The East Alabama Food Bank is facing a serious problem: a severe shortage of their food inventory.
The cause: the Food Bank has been putting out more than they have been bringing in.
In other words, they are lacking the amount of food donations they need to put meals on families’ and individuals’ plates every night. While food donations generally ebb and flow throughout the year, during the summer months and into winter specifically, there is an increased amount of need among the community. But while the Food Bank is feeding more people, they are also experiencing a lack of donations, which presents a problem.
“We are having to rely on the local community more than ever before,” Martha Henk, the director of the East Alabama Food Bank, said.
“Last year nearly 66 percent of the food we distributed came from the local community. That is a dramatic shift from previous years, where the national food bank network played a much larger role.”
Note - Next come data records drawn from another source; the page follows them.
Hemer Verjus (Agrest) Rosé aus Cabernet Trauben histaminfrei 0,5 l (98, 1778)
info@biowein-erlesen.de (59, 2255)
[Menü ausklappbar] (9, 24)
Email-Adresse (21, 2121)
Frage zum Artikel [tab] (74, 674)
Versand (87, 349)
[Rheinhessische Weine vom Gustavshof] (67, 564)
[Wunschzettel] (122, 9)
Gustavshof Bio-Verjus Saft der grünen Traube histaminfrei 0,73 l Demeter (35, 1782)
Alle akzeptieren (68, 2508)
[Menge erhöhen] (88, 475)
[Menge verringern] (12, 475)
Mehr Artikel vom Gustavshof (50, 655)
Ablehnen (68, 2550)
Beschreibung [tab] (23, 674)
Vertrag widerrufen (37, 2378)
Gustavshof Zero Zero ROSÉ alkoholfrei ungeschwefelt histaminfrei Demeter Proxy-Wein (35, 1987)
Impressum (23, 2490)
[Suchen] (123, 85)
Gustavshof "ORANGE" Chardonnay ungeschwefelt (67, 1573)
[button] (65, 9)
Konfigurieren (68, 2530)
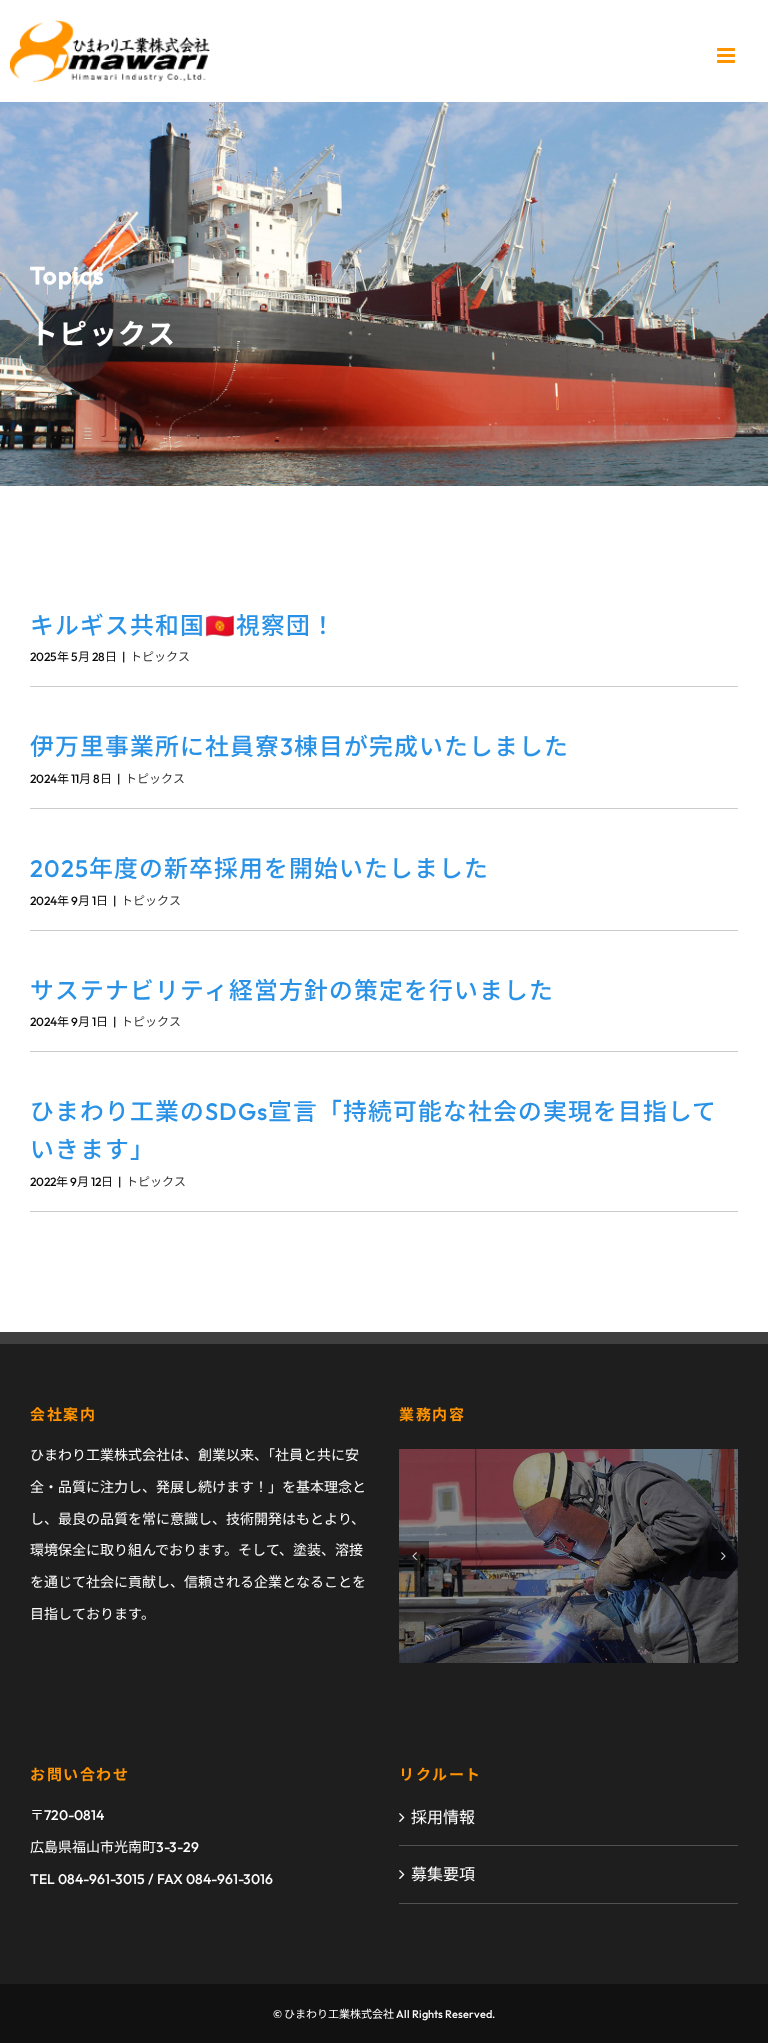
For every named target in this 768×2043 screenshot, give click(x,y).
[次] (723, 1556)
Because the Food Bank relies so heavily on local donations, food drives, such as the annual “Beat Bama” drive are huge contributors to how many families eat a decent meal.
Apart from the classic “Beat Bama” drive, new food drives are being created to assist in the Food Bank’s efforts to generate inventory levels. One produced by Auburn University students, the Auburn Coffee Crawl, is an attempt to reach a large market of people able to participate. Designed and organized by Auburn’s Committee of 19, the coffee crawl breathes new life into an old cause.
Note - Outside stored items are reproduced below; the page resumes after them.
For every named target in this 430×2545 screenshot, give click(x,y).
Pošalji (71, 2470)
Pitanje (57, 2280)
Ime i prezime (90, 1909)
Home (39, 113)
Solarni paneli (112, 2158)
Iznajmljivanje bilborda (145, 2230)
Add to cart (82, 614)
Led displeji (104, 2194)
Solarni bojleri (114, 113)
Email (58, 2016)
Participants can purchase early bird passes for $6.27 and partake in a two-week long crawl from November 14-21 that gives users savings at coffee shops around Auburn. The key fact: every cent raised goes directly to the Food Bank.
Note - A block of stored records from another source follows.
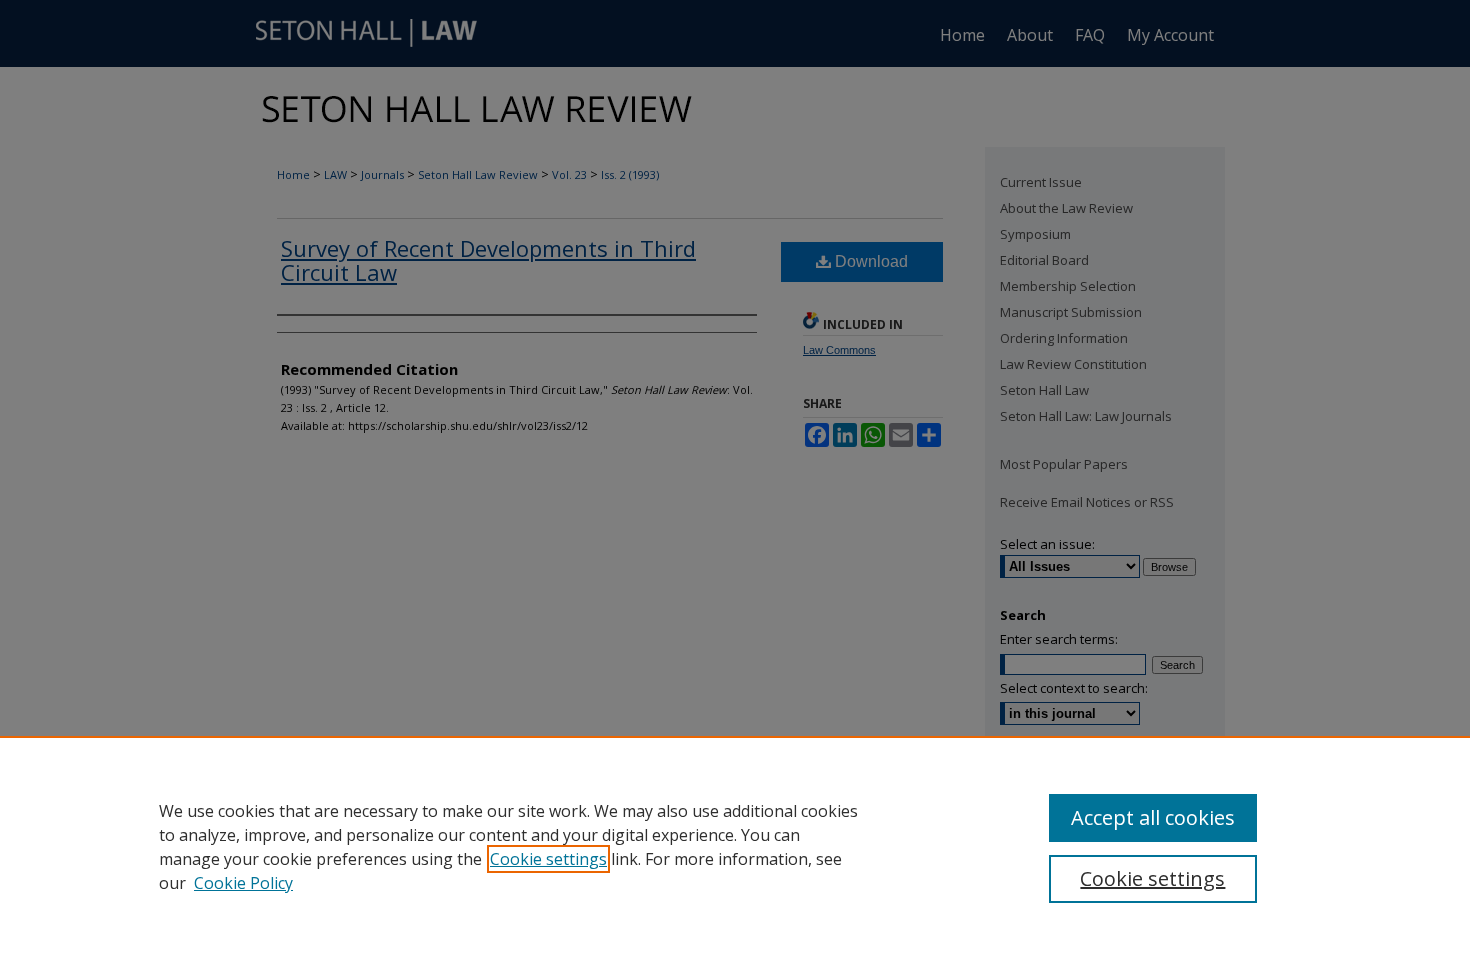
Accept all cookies (1153, 817)
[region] (735, 846)
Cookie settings (548, 859)
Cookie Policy (243, 883)
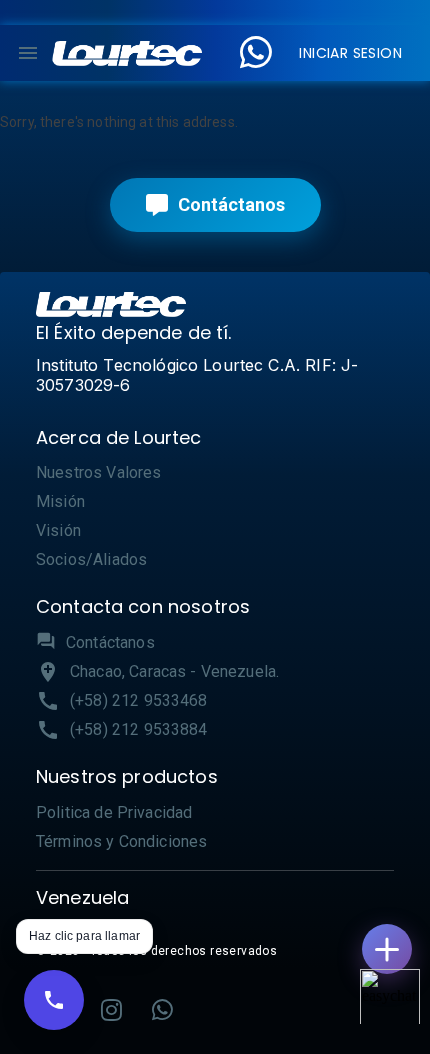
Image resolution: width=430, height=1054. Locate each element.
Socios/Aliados (91, 559)
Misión (60, 501)
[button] (127, 52)
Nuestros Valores (98, 472)
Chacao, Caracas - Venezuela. (174, 671)
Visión (58, 530)
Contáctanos (231, 204)
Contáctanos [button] (110, 642)
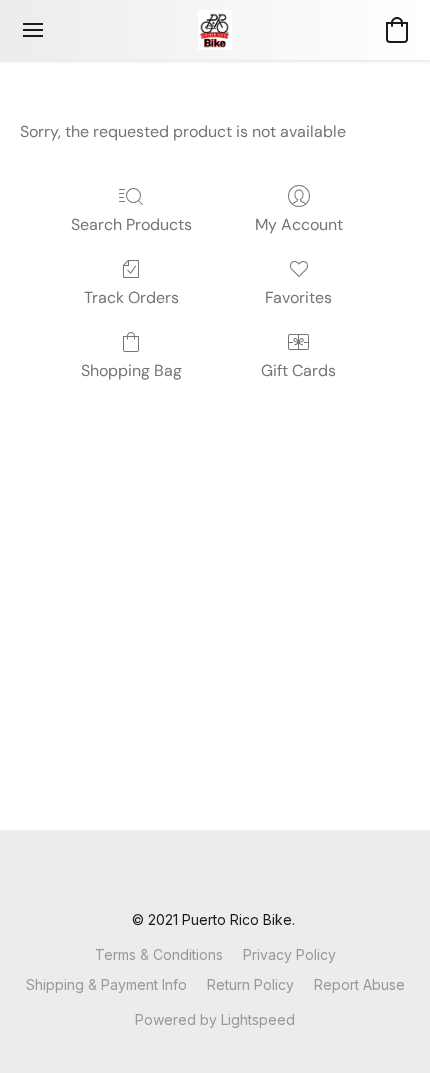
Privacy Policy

“This event is primarily a fundraiser for the Food Bank of East Alabama, but it also serves to form connections with small local businesses and families in the community. We all have something to bring to the table to end hunger, and this is a good way to meet together,” Hannah Hashimi, member of the Committee of 19 explains.
Mama Mocha’s, Toomer’s Coffee, Overall Company, Coffee Cat and Wake Up Coffee Co. are the five shops participating this year. Not only does the crawl give you discounts at these shops, but also gets you in to Overall Company’s “Barista Throwdown” on Nov. 21. But the importance of these events are the amount of people that participate.
The tickets are the driving force behind the monetary donations to the Food Bank. The more participants equals more money for the Food Bank. With more campaigns being created, such as the Coffee Crawl and others around Auburn, the hopes of raising the inventory levels are high.
Another campaign that hopes to increase food bank levels is a newly developed program, The Food Project, designed by the East Alabama Food Bank. Its goal is to increase community involvement with donating. Instead of sporadic donations by community members, The Food Project will encourage monthly donations from participants, which helps create a steady supply of food, while developing a sense of community involvement and togetherness.
The importance of community donations is higher than ever. While there was once a stream of donations from larger sources, such as the United States Drug Administration (USDA) and the National Food Bank, the harsh impact of the nation’s economy has affected the amount of resources available.
“During economic downturns, food manufacturers are careful not to produce more than they can sell and retailers are careful not to order more than they can sell. Then there is also competition with flea markets and second-hand stores,” Henk explains. All these factors play a role in the lack of contributions by larger sources.
Regaining the food inventory is a multi-veined problem.
Relying on multiple sources for donations- with many of them being unable to provide adequate amounts, puts the Food Bank in a tight spot. And with so many hungry adults and children just in our local area, the need for citizens to play a more active role in donating is crucial. But many citizens still are not aware of the poverty issue within their community.
As Hashimi says: “One in five children in Lee County are food insecure, and that is one too many. Sadly, hunger hides in the face of both the unemployed and the employed. With this being the case, it is important for us to provide services to everyone who is in need. Poverty also affects all areas of life from health issues to financial issues.”
Approximately 149,000 people are served by the East Alabama Food Bank. Poverty comes in all shapes and sizes. Your next-door neighbor could be struggling to put food on the table every night without you realizing it.
“There’s a Yiddish proverb that says, ‘The one sitting in a warm bath thinks the whole town is warm!’ For those who don’t struggle with the issue of hunger themselves, many of them are not really aware of the extent of the problem,” Henk says.
Whether it is the elderly, homeless, jobless or families with low-income, the basic human need for food should be met. Help be the change in your community.